Reproduce the records verbatim, beginning at the line that contains "Image resolution: width=903" and stopping after the line that contains "center [1132, 182].".
______
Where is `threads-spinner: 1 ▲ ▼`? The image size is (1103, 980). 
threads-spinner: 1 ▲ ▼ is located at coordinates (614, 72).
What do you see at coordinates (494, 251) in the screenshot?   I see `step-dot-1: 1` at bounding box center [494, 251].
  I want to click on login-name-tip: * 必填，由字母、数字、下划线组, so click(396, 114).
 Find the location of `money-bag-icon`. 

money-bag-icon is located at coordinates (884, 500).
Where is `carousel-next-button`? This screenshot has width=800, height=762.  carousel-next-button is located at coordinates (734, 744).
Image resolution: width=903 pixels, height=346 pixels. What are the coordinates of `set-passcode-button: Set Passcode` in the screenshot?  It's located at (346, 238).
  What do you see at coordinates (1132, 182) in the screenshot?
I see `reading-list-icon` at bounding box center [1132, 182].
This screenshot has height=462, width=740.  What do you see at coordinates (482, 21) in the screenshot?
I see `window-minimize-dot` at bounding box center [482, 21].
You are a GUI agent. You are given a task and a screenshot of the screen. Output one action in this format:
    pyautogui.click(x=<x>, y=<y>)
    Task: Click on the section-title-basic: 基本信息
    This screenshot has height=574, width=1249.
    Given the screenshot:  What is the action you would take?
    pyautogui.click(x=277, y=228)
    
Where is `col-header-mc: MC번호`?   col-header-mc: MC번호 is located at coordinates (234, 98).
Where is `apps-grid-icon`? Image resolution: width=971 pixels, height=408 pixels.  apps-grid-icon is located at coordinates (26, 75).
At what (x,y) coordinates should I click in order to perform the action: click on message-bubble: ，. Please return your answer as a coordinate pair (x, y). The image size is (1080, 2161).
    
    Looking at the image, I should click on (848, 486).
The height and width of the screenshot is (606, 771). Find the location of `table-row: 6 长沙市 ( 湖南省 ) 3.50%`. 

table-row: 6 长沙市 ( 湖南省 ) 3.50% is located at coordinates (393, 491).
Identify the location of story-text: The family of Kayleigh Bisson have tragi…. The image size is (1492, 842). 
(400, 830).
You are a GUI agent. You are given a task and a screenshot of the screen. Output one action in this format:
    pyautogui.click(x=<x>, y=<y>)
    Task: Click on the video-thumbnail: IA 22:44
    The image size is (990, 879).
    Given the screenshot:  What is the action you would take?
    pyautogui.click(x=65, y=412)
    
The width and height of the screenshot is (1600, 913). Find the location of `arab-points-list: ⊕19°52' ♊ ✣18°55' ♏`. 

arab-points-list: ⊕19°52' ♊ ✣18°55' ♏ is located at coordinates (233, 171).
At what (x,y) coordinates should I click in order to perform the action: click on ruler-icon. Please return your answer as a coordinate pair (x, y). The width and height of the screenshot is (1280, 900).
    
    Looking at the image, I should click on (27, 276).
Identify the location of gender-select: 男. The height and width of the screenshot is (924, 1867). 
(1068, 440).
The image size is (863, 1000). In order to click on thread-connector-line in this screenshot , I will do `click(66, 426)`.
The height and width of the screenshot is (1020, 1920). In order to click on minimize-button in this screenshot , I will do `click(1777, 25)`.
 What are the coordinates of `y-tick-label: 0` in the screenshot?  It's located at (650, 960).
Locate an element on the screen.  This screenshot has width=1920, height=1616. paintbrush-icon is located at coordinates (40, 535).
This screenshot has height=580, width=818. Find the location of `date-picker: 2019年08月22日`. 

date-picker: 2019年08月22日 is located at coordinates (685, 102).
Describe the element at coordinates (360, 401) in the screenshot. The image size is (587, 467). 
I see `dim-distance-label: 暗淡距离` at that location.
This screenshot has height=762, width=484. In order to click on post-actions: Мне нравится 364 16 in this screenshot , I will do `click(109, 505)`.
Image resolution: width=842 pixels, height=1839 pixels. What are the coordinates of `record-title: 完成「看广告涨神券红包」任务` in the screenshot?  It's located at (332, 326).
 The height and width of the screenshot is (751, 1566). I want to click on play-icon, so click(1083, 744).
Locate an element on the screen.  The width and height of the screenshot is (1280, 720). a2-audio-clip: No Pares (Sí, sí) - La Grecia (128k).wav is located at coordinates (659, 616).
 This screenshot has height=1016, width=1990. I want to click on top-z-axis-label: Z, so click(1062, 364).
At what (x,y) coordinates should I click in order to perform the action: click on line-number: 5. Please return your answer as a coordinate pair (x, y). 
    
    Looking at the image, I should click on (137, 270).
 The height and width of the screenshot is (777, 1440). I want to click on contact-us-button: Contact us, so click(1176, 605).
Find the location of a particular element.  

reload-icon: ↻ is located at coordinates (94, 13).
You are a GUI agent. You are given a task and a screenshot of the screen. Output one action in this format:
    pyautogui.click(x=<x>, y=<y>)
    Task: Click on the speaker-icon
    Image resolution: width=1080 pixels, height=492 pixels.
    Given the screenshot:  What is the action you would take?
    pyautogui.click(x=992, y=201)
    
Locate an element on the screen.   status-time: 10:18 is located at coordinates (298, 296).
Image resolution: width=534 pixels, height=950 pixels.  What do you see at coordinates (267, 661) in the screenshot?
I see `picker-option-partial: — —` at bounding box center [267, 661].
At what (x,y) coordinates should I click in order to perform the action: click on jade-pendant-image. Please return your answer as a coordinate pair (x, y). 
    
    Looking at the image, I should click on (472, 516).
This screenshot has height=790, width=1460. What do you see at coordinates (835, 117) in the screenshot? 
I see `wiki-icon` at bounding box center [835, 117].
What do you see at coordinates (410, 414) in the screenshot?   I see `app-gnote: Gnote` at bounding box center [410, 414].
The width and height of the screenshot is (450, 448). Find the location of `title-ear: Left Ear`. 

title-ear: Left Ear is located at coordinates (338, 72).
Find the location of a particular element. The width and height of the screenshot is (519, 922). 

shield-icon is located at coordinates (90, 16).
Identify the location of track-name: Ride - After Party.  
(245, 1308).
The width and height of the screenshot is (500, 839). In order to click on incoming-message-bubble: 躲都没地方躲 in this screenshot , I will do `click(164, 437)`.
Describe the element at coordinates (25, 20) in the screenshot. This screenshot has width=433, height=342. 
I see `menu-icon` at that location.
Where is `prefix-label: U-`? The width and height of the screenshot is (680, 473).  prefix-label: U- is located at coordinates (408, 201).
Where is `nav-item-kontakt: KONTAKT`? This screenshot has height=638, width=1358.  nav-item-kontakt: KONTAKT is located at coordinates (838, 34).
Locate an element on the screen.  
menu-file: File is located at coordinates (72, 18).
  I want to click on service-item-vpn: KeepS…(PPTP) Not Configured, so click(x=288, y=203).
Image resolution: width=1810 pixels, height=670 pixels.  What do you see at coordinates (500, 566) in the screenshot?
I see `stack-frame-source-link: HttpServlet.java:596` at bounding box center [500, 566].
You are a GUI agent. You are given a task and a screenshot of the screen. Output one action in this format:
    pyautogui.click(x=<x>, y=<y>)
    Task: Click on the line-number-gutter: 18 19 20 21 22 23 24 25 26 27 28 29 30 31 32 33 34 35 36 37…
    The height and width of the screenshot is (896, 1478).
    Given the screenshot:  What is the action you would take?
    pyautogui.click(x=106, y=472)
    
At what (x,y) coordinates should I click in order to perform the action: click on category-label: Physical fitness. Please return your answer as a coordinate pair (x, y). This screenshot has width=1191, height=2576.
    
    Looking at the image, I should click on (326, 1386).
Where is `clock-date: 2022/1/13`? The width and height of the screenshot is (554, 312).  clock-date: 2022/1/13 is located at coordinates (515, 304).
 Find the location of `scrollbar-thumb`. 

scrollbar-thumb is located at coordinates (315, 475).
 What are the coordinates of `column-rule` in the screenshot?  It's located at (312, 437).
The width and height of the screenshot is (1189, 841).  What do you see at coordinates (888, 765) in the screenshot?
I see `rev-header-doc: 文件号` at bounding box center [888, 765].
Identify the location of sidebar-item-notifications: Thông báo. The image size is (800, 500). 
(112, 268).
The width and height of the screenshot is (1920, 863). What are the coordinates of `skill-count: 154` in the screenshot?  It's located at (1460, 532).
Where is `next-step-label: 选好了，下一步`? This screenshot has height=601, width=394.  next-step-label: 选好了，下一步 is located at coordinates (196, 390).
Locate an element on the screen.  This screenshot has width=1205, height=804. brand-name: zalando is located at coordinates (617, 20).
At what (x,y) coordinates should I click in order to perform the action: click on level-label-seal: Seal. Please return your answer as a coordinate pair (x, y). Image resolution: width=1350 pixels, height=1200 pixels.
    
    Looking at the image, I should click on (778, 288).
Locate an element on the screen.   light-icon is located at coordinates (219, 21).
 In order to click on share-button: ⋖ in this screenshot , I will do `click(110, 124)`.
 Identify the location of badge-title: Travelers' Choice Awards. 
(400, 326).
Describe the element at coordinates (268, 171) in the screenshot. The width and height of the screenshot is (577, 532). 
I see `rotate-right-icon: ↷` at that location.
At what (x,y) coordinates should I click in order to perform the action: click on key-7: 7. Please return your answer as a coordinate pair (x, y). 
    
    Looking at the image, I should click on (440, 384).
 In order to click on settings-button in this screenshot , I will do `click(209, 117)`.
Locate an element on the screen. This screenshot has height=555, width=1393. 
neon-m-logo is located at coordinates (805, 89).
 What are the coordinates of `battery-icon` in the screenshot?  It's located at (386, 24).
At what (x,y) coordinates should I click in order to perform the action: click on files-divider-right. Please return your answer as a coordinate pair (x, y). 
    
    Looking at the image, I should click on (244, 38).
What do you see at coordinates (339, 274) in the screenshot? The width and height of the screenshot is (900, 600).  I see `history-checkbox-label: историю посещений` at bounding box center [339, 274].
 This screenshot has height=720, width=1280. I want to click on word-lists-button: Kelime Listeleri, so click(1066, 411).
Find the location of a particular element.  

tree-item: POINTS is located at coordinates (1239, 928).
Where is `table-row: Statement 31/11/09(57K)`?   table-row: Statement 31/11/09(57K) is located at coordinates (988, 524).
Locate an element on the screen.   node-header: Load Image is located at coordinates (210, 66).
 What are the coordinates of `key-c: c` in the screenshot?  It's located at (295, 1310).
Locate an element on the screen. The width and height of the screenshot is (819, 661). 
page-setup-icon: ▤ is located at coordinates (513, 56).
______
RESPONSE TO THE EXERCISE ->
Image resolution: width=903 pixels, height=346 pixels. What are the coordinates of `set-passcode-button: Set Passcode` in the screenshot?  It's located at (346, 238).
  What do you see at coordinates (1132, 182) in the screenshot?
I see `reading-list-icon` at bounding box center [1132, 182].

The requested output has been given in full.